People unable to donate their money, or worry that what they give isn’t enough, can find local charities to donate their time to. Many charities rely heavily on volunteers to package, distribute, or even grow their food.
Kids Coalition Against Hunger packs boxes full of packets of dried food, which then get sent out to where they’re needed. Volunteers pack all of the boxes.
“Yes, we need food, we need money to do all this, but I feel like once people actually take time to serve, then they’re gonna be more amped to do it more often,” Stillwell said. “I love to serve, that’s my life. People don’t understand it, but until you do it, you don’t get it, you know? Just knowing that you’re giving back to people that actually need it, that’s what it’s all about. You don’t need recognition, you just need to do it.”
Many organizations involved with KCAH, like Circle K — a college level service organization — organize their own food packing events.
“Something you’ll find common with a lot of Circle K clubs is a lot of us tend to do a Kids Against Hunger food project,” Godley said. “That one is always super fun, but some clubs find it hard to raise the money, because you have to pay up front to package the meals that we do. Once you raise the money, you can host a food packaging event, with all your volunteers coming together. It’s an amazing project, and I know my home club at Northwood University, we do it every year, just a small one. It’s always super fun. We invite our whole school to join us, and a lot of them don’t realize where the food goes. One third generally stays local, one third goes wherever it’s needed internationally, and then another third is stored in Detroit in a warehouse to be sent out for disaster relief.”
Opportunities exist for people of all ages to get involved. Many high schools operate Key Clubs for students to join. After high school, Circle K accepts members in college. Even after graduation, local Kiwanis clubs accept new members.

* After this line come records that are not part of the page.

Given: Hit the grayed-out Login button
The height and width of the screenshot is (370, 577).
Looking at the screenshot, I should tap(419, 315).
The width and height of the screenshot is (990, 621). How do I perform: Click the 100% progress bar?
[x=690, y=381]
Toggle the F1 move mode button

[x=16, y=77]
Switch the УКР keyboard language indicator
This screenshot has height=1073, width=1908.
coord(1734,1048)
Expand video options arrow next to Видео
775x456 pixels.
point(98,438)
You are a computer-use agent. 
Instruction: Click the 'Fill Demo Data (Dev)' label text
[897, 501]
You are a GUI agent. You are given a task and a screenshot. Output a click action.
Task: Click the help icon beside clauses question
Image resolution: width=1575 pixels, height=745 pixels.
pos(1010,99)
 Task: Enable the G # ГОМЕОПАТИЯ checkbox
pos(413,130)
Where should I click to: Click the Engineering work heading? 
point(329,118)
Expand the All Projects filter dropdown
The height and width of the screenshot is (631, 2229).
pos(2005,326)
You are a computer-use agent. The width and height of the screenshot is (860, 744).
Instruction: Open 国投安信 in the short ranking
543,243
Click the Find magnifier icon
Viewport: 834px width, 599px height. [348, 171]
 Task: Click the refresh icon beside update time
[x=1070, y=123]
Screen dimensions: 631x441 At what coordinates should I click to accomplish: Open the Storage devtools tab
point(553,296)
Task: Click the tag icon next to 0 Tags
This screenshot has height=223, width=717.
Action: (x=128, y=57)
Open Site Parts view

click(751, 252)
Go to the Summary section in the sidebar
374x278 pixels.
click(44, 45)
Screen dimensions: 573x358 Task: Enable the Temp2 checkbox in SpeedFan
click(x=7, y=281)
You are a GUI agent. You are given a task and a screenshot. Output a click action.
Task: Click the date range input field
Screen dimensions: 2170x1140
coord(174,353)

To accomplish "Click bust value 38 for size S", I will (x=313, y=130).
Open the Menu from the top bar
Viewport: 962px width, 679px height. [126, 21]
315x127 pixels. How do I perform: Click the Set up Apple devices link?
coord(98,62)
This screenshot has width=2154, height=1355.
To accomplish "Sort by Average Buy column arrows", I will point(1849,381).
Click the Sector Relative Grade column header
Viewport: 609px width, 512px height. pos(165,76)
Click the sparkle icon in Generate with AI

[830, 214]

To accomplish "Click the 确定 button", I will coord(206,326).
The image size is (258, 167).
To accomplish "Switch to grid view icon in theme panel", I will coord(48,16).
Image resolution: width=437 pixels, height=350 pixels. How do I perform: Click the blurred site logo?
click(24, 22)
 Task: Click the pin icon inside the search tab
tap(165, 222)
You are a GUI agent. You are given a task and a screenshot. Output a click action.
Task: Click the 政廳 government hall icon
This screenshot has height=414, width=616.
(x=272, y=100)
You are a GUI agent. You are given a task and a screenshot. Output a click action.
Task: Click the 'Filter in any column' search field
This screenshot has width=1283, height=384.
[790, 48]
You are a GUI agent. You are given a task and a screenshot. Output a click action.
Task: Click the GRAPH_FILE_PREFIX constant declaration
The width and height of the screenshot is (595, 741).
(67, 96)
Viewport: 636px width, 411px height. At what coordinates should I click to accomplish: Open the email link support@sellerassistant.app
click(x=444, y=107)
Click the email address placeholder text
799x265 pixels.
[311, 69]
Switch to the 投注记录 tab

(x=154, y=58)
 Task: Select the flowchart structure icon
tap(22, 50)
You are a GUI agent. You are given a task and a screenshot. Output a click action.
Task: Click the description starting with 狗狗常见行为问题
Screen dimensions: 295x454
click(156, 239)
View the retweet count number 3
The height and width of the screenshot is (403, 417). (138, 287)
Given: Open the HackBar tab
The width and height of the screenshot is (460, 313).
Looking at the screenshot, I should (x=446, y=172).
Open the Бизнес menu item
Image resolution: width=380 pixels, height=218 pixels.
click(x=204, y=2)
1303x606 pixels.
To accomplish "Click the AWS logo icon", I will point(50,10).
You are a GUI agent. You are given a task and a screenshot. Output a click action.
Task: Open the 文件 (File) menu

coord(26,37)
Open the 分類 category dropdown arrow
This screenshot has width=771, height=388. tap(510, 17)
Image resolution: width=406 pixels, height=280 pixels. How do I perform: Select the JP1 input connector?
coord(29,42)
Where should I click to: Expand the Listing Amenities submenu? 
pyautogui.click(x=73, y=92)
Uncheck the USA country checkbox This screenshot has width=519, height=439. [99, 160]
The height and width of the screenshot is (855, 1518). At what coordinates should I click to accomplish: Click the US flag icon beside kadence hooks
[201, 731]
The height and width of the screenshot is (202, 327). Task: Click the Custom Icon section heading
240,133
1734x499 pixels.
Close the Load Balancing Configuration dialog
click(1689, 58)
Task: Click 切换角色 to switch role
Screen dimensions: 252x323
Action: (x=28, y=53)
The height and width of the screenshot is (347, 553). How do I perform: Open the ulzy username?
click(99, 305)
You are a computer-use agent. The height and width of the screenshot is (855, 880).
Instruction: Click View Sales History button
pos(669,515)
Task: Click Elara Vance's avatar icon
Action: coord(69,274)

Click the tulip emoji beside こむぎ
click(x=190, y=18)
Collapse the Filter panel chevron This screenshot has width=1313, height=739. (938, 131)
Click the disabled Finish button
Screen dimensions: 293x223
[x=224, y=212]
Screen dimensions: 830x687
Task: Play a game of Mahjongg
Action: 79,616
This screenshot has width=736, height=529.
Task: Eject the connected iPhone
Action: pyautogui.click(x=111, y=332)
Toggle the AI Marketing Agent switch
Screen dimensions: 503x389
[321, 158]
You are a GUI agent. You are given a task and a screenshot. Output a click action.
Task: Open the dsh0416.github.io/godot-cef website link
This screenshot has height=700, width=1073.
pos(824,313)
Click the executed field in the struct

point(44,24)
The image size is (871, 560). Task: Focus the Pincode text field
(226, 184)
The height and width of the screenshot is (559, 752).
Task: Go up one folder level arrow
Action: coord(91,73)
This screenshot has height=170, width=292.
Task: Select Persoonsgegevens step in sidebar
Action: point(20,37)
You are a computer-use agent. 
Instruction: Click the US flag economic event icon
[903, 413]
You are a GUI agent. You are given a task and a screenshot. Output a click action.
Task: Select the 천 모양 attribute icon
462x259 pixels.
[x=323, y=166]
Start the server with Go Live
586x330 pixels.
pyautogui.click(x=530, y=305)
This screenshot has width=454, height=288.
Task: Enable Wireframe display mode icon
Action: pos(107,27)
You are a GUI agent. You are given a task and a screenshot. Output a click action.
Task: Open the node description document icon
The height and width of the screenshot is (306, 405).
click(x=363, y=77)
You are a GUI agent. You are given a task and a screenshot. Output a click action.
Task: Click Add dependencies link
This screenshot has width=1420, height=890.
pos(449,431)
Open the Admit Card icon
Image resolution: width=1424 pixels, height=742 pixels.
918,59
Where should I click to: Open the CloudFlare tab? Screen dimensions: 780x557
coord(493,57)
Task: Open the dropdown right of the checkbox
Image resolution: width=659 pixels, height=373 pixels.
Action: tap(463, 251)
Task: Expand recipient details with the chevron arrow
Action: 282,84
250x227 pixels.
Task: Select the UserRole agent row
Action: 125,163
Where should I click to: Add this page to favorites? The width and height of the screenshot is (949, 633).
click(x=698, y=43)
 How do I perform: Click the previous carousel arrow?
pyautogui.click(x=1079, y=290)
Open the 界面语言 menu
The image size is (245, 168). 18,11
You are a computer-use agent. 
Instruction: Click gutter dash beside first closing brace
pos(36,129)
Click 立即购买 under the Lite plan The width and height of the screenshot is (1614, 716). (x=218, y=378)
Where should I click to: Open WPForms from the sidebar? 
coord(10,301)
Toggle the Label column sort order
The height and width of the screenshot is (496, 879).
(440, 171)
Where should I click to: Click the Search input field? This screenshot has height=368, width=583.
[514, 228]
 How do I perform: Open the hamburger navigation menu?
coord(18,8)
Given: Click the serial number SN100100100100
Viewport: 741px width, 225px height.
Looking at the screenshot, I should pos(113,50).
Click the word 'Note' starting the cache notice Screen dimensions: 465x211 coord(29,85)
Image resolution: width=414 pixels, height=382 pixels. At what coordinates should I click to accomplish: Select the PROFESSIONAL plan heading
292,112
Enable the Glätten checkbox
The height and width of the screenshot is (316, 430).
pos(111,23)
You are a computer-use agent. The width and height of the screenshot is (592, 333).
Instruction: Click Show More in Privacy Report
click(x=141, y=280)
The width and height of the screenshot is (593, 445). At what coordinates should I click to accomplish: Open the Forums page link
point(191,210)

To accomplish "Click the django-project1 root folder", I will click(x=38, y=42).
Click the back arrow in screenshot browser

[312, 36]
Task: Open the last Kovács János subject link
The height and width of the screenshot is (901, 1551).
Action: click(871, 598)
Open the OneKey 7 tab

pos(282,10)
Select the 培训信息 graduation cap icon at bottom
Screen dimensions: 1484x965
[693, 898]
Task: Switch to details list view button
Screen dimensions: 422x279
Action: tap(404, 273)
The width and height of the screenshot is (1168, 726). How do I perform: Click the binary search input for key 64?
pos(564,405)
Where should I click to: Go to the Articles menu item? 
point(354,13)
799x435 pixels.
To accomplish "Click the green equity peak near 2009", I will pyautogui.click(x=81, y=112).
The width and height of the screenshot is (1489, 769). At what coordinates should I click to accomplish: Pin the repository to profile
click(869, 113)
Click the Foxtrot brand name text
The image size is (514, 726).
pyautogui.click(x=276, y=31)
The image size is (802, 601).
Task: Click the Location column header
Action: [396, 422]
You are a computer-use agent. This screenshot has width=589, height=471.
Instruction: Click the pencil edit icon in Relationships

“A lot of [funding that Key Club receives] goes to different service projects that we do,” Rollins said. “Mainly, for the district, one of our big ones is that we do a food packaging at our conference in March. District wise, it goes toward administrative expenses, but for the individual clubs, it goes toward a lot of service project that they put on. One of the big ones is raising money by doing a fashion show, and that goes towards Kids Against Hunger.”
Gleaners operates the Livingston Victory Garden in Brighton, Michigan, where they grow fresh, organic food for donation pantries. Rows and rows of beds for vegetables line the gardens. Wooden stakes stick out of the ground, each with a sign attached so that volunteers know what grows where. Volunteers create beds to grow food, spread compost, seeds and mulch, weed the gardens, transplant and harvest crops. The food grown here provides people with the nutritious food they lack from donated canned goods. The garden ceases to exist without monetary donations and volunteers’ hard work.
While canned food is a convenient way to donate this holiday season, it certainly is not the most nutritious or cost-effective way. Instead of dropping a can in that box, why not find a local charity to send a check to, or volunteer with?